Nevertheless, the past twenty years are full of examples of public procurement teams wheeling and dealing when financial systems failed to serve as a medium of exchange. 

In 2005, Thailand and China reached a trade deal that saw the former swap 100,000 tonnes of dried Thai longan fruit for Chinese armoured vehicles and weapons. This wasn’t first time the Thai government tried to buy weapons with agricultural produce. The previous year, during visits to Stockholm and Moscow, then-president Thaksin suggested trading Thai chicken for Russian or Swedish fighter jets, saying “They both have wings and they can both fly.” 

The Thai government is still doing this. Earlier this year, the country’s defence minister was reportedly eyeing up a deal to use 150,000 tonnes of rice to partially fund the purchase of a frigate from the Chinese navy

Just last year, Egypt’s government announced plans to enter into a barter agreement with Kenya to maintain the importation of Kenyan tea amid a dollar shortage in Egypt’s federal reserve. Under the arrangement, Egypt’s government procures Kenyan tea, while has the freedom to choose what it wants to import from Egypt. This year, Iran and Sri Lanka reportedly started trading crude oil for tea

When does bartering make sense for public procurement? 

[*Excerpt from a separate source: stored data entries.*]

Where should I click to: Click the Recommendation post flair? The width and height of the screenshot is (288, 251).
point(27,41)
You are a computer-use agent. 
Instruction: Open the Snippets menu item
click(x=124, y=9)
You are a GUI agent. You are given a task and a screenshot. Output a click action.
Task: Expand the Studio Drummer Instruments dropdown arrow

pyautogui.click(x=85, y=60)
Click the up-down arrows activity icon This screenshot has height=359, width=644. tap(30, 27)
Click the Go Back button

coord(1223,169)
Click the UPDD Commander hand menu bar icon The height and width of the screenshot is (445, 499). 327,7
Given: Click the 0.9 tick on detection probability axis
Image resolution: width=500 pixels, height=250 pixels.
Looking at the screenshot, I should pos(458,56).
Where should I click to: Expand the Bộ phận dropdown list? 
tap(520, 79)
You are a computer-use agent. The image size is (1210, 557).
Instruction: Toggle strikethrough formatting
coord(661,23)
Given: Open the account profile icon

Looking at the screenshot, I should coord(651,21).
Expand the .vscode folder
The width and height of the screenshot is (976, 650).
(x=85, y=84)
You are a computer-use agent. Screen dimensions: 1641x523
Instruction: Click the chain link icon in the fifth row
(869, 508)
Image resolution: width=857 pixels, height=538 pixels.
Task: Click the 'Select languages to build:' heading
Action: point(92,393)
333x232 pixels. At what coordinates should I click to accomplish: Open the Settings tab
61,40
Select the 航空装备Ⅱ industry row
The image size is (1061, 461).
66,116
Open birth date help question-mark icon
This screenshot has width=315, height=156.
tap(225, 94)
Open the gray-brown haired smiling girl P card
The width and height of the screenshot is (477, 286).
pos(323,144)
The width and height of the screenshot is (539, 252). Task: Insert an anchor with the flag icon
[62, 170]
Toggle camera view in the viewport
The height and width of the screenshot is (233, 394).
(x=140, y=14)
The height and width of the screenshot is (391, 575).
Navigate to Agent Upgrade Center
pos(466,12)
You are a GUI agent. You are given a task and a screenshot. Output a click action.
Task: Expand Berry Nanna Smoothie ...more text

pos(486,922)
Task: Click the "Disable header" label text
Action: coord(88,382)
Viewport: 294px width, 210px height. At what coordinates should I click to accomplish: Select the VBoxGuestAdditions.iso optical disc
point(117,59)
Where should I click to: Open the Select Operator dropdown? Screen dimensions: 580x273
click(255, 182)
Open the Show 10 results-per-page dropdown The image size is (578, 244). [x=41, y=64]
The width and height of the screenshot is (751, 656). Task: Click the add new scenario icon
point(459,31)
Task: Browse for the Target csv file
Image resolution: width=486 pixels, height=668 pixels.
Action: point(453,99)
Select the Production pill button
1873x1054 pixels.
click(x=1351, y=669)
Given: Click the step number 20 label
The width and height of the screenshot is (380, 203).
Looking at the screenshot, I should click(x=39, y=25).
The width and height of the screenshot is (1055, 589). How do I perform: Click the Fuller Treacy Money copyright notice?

While bartering on a large scale seems like an easier, simpler method of exchange, compliance issues and the need for a double coincidence of wants makes it a niche solution—especially as major companies and governments are unlikely to enter into the kind of surplus economy that actually pre-dated currency-based financial systems. However, in times of economic uncertainty, barter-based procurement is an option that procurement professionals would be foolish to discount altogether. 

“Given increasing pressures to contain costs, purchasing personnel need to be creative and find new ways to aggressively control costs,” argued researchers in the International Journal of Purchasing and Materials Management in 1994. They add that domestic barter provides a unique alternative approach to cost recovery and that “purchasing and materials management professionals can utilise domestic barter as part of their cost containment initiatives and simultaneously add value to their companies’ product or service offerings.” 

According to an article in Mint, new digital tools could be unlocking a new age of bartering. “Today, bartering has made a comeback using techniques that are more sophisticated to aid in trading, for instance, the internet.” Digital tools are overcoming many of the traditional limitations of bartering, like geography and market size. “Today, bartering is global,” Mint notes, adding that this sort of trading usually takes place in online auctions and swap markets.

Given the rise in platforms and digital marketplaces for procurement (both public and private), could it be time to reevaluate the potential for bartering to evolve into a larger part of modern procurement?